● Exercise directions:
Present the following entries again, word for word and in full.

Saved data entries
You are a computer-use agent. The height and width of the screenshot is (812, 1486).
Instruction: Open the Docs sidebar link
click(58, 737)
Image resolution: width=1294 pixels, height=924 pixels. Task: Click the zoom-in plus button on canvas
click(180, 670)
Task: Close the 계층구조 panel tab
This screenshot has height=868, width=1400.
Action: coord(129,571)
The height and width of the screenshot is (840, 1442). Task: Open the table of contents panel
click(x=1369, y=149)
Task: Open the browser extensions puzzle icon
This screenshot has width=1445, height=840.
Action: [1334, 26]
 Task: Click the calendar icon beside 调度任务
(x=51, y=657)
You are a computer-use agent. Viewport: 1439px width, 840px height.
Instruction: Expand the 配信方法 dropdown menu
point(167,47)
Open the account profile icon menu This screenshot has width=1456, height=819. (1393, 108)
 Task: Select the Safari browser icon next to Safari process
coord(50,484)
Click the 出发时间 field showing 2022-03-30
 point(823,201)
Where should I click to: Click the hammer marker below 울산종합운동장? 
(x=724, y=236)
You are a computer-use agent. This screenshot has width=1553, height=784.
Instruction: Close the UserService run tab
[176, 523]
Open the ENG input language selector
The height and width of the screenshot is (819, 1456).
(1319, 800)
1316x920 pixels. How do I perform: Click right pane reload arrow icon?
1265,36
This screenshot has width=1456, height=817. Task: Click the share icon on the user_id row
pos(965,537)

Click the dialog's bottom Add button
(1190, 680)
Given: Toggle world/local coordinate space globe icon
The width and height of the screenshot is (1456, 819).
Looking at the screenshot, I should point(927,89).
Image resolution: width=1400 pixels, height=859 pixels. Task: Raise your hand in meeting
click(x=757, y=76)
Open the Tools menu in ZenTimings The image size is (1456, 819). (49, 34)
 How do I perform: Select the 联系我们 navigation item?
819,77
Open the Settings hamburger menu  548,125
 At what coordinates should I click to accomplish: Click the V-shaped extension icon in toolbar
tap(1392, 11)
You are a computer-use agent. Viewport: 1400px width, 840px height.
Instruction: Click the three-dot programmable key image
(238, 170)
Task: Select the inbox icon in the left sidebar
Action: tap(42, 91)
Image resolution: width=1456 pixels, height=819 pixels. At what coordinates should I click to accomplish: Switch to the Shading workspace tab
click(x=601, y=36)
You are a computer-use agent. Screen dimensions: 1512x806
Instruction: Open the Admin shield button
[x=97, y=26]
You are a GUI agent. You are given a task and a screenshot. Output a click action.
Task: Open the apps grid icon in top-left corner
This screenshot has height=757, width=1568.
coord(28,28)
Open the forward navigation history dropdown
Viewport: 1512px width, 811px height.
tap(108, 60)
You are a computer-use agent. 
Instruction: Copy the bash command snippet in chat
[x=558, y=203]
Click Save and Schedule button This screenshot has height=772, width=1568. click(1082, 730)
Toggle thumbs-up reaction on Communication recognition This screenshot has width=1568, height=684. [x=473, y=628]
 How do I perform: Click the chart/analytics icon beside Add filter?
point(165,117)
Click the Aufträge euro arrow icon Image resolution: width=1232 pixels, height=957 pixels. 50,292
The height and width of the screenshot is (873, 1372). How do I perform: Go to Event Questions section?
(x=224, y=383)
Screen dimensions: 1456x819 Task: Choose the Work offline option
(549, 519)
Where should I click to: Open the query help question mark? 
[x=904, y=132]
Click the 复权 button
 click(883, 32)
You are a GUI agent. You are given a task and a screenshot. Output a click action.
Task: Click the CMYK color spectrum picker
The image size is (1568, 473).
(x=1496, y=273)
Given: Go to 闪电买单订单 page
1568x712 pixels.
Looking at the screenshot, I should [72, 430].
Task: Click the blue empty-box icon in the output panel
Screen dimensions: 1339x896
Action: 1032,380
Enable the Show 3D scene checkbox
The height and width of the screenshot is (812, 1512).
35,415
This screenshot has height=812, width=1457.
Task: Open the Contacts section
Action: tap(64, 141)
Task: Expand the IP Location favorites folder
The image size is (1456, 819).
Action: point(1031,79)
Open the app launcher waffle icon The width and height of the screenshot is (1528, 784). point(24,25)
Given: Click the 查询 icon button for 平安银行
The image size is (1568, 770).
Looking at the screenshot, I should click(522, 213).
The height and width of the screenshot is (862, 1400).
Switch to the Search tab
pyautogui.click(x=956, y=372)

● Written reply:
You are a computer-use agent. The height and width of the screenshot is (812, 1486).
Instruction: Open the Docs sidebar link
click(58, 737)
Image resolution: width=1294 pixels, height=924 pixels. Task: Click the zoom-in plus button on canvas
click(180, 670)
Task: Close the 계층구조 panel tab
This screenshot has height=868, width=1400.
Action: coord(129,571)
The height and width of the screenshot is (840, 1442). Task: Open the table of contents panel
click(x=1369, y=149)
Task: Open the browser extensions puzzle icon
This screenshot has width=1445, height=840.
Action: [1334, 26]
 Task: Click the calendar icon beside 调度任务
(x=51, y=657)
You are a computer-use agent. Viewport: 1439px width, 840px height.
Instruction: Expand the 配信方法 dropdown menu
point(167,47)
Open the account profile icon menu This screenshot has width=1456, height=819. (1393, 108)
 Task: Select the Safari browser icon next to Safari process
coord(50,484)
Click the 出发时间 field showing 2022-03-30
 point(823,201)
Where should I click to: Click the hammer marker below 울산종합운동장? 
(x=724, y=236)
You are a computer-use agent. This screenshot has width=1553, height=784.
Instruction: Close the UserService run tab
[176, 523]
Open the ENG input language selector
The height and width of the screenshot is (819, 1456).
(1319, 800)
1316x920 pixels. How do I perform: Click right pane reload arrow icon?
1265,36
This screenshot has width=1456, height=817. Task: Click the share icon on the user_id row
pos(965,537)

Click the dialog's bottom Add button
(1190, 680)
Given: Toggle world/local coordinate space globe icon
The width and height of the screenshot is (1456, 819).
Looking at the screenshot, I should point(927,89).
Image resolution: width=1400 pixels, height=859 pixels. Task: Raise your hand in meeting
click(x=757, y=76)
Open the Tools menu in ZenTimings The image size is (1456, 819). (49, 34)
 How do I perform: Select the 联系我们 navigation item?
819,77
Open the Settings hamburger menu  548,125
 At what coordinates should I click to accomplish: Click the V-shaped extension icon in toolbar
tap(1392, 11)
You are a computer-use agent. Viewport: 1400px width, 840px height.
Instruction: Click the three-dot programmable key image
(238, 170)
Task: Select the inbox icon in the left sidebar
Action: tap(42, 91)
Image resolution: width=1456 pixels, height=819 pixels. At what coordinates should I click to accomplish: Switch to the Shading workspace tab
click(x=601, y=36)
You are a computer-use agent. Screen dimensions: 1512x806
Instruction: Open the Admin shield button
[x=97, y=26]
You are a GUI agent. You are given a task and a screenshot. Output a click action.
Task: Open the apps grid icon in top-left corner
This screenshot has height=757, width=1568.
coord(28,28)
Open the forward navigation history dropdown
Viewport: 1512px width, 811px height.
tap(108, 60)
You are a computer-use agent. 
Instruction: Copy the bash command snippet in chat
[x=558, y=203]
Click Save and Schedule button This screenshot has height=772, width=1568. click(1082, 730)
Toggle thumbs-up reaction on Communication recognition This screenshot has width=1568, height=684. [x=473, y=628]
 How do I perform: Click the chart/analytics icon beside Add filter?
point(165,117)
Click the Aufträge euro arrow icon Image resolution: width=1232 pixels, height=957 pixels. 50,292
The height and width of the screenshot is (873, 1372). How do I perform: Go to Event Questions section?
(x=224, y=383)
Screen dimensions: 1456x819 Task: Choose the Work offline option
(549, 519)
Where should I click to: Open the query help question mark? 
[x=904, y=132]
Click the 复权 button
 click(883, 32)
You are a GUI agent. You are given a task and a screenshot. Output a click action.
Task: Click the CMYK color spectrum picker
The image size is (1568, 473).
(x=1496, y=273)
Given: Go to 闪电买单订单 page
1568x712 pixels.
Looking at the screenshot, I should [72, 430].
Task: Click the blue empty-box icon in the output panel
Screen dimensions: 1339x896
Action: 1032,380
Enable the Show 3D scene checkbox
The height and width of the screenshot is (812, 1512).
35,415
This screenshot has height=812, width=1457.
Task: Open the Contacts section
Action: tap(64, 141)
Task: Expand the IP Location favorites folder
The image size is (1456, 819).
Action: point(1031,79)
Open the app launcher waffle icon The width and height of the screenshot is (1528, 784). point(24,25)
Given: Click the 查询 icon button for 平安银行
The image size is (1568, 770).
Looking at the screenshot, I should click(522, 213).
The height and width of the screenshot is (862, 1400).
Switch to the Search tab
pyautogui.click(x=956, y=372)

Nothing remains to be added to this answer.